Work item:
In the records below, find the line that contains "The image size is (1959, 1167).", then write out that line and each one after it exactly, up to and including the last.

Records for the exercise:
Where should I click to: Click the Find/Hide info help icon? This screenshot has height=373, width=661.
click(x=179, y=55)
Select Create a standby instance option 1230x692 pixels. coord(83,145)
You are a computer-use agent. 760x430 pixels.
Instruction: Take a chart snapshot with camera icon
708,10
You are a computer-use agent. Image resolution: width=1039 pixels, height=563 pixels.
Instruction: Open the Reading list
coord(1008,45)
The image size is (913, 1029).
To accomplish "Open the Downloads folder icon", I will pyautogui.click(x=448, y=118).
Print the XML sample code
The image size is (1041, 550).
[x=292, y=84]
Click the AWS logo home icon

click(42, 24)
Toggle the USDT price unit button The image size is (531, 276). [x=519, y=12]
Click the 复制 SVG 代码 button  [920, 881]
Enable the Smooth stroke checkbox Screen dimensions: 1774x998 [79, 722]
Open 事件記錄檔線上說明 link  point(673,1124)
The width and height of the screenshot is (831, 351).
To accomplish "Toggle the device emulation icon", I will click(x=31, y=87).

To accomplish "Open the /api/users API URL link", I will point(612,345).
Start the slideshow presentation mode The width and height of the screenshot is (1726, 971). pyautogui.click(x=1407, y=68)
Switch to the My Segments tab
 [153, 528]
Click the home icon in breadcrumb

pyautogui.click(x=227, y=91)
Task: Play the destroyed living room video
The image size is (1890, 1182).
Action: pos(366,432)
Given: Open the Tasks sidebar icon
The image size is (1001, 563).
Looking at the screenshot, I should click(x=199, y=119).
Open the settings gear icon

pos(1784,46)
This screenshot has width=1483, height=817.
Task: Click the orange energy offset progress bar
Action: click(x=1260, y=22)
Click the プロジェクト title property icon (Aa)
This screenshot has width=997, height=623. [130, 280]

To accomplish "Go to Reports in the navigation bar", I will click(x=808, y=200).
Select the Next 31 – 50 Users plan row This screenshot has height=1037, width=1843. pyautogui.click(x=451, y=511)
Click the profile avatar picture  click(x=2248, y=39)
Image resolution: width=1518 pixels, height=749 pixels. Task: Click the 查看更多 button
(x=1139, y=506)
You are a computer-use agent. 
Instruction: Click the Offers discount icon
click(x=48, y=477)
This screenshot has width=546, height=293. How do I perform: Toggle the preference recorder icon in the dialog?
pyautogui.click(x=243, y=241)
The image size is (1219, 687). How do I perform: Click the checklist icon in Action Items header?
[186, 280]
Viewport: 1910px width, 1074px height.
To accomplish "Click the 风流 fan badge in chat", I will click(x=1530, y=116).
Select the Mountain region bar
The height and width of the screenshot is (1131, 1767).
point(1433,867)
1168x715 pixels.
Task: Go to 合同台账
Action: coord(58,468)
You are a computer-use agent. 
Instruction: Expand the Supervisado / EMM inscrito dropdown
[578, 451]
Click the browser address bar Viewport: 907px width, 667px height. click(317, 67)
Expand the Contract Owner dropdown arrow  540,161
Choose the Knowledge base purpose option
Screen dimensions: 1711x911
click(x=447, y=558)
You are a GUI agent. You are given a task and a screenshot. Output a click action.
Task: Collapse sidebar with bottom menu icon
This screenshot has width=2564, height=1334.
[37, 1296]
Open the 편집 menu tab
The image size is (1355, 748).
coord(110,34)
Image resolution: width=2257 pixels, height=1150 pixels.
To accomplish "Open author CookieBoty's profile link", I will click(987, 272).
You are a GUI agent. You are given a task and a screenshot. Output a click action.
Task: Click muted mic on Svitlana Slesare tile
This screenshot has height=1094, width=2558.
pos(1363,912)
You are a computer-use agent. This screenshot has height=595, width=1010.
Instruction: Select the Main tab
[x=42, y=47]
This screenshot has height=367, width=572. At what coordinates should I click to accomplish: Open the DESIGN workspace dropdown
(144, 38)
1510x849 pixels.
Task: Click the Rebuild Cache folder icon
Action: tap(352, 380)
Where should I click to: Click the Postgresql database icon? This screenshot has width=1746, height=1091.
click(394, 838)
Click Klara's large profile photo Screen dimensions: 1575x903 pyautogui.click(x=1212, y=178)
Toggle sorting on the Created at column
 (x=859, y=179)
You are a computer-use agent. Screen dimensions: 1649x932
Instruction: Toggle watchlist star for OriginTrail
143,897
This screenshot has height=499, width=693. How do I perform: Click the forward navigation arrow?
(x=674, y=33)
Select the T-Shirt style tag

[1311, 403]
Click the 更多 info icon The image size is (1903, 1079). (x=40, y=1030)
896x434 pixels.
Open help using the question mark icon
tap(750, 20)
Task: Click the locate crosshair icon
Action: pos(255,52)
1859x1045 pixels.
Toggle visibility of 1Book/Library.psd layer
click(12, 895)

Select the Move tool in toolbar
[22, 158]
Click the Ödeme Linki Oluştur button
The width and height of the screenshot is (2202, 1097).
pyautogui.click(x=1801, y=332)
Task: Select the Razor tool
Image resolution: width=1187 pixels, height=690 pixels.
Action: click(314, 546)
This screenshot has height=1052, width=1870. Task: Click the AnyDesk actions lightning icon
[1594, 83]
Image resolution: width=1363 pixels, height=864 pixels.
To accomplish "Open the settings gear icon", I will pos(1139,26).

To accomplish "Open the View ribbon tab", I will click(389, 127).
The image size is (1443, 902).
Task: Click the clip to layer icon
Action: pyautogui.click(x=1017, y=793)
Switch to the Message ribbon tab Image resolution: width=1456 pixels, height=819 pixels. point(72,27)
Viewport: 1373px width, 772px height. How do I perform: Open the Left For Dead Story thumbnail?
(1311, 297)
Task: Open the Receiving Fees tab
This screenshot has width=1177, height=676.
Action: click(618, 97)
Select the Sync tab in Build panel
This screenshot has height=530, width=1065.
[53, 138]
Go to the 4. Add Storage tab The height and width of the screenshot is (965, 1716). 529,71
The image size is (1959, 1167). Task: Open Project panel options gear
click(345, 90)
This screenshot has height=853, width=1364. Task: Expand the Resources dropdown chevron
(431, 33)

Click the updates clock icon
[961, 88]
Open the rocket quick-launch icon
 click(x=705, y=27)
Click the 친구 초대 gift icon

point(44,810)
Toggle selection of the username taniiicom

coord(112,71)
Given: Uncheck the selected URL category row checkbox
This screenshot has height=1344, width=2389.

Response to the exercise:
The image size is (1959, 1167). Task: Open Project panel options gear
click(345, 90)
This screenshot has height=853, width=1364. Task: Expand the Resources dropdown chevron
(431, 33)

Click the updates clock icon
[961, 88]
Open the rocket quick-launch icon
 click(x=705, y=27)
Click the 친구 초대 gift icon

point(44,810)
Toggle selection of the username taniiicom

coord(112,71)
Given: Uncheck the selected URL category row checkbox
This screenshot has height=1344, width=2389.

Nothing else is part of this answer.